RECORDS FOR THIS EXERCISE Block Start
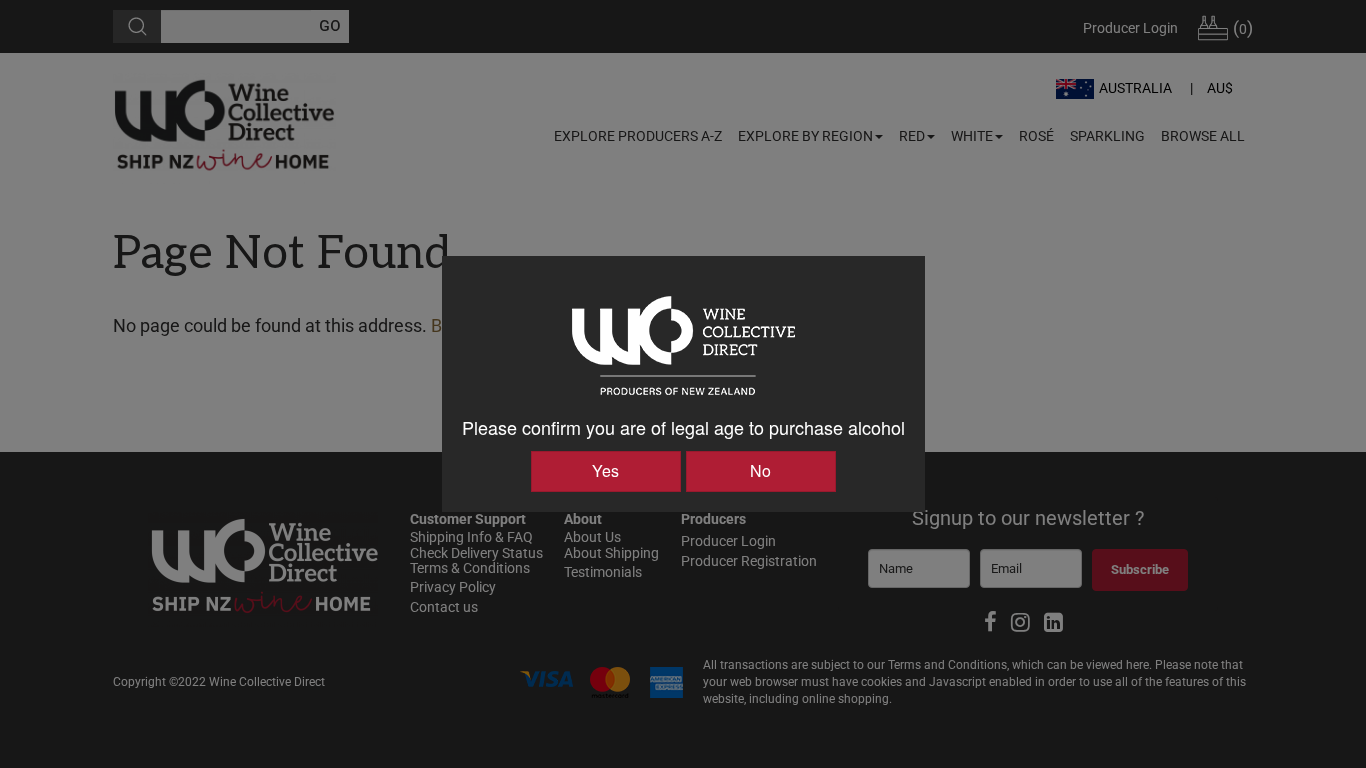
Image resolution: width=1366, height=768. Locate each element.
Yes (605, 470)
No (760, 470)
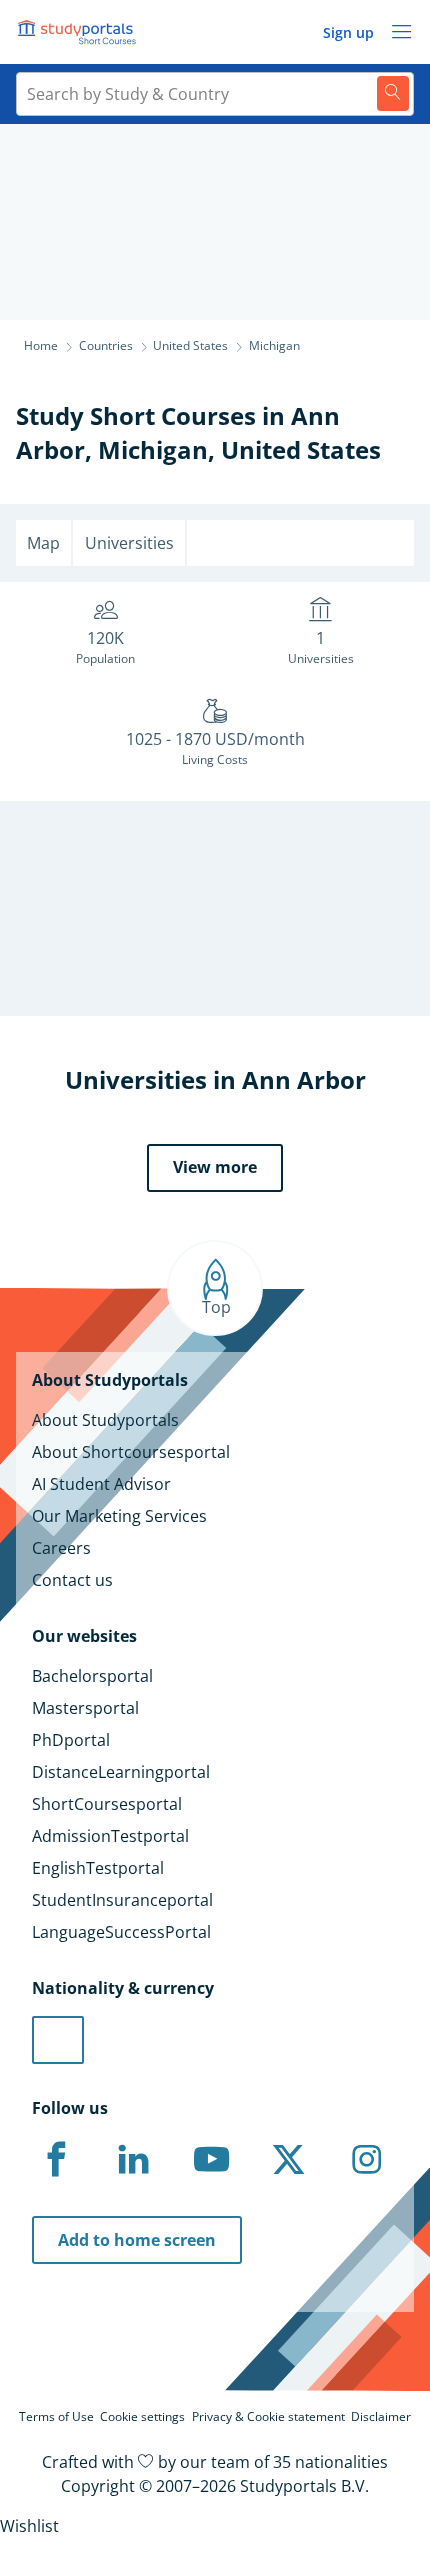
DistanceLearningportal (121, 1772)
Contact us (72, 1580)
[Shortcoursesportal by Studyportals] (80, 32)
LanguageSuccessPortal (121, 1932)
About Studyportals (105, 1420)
RECORDS FOR THIS EXERCISE Block End
Could you print, word for word, the line containing "Contact us (72, 1580)" and every line after it through the end of the records, and nothing else?

Contact us (72, 1580)
[Shortcoursesportal by Studyportals] (80, 32)
LanguageSuccessPortal (121, 1932)
About Studyportals (105, 1420)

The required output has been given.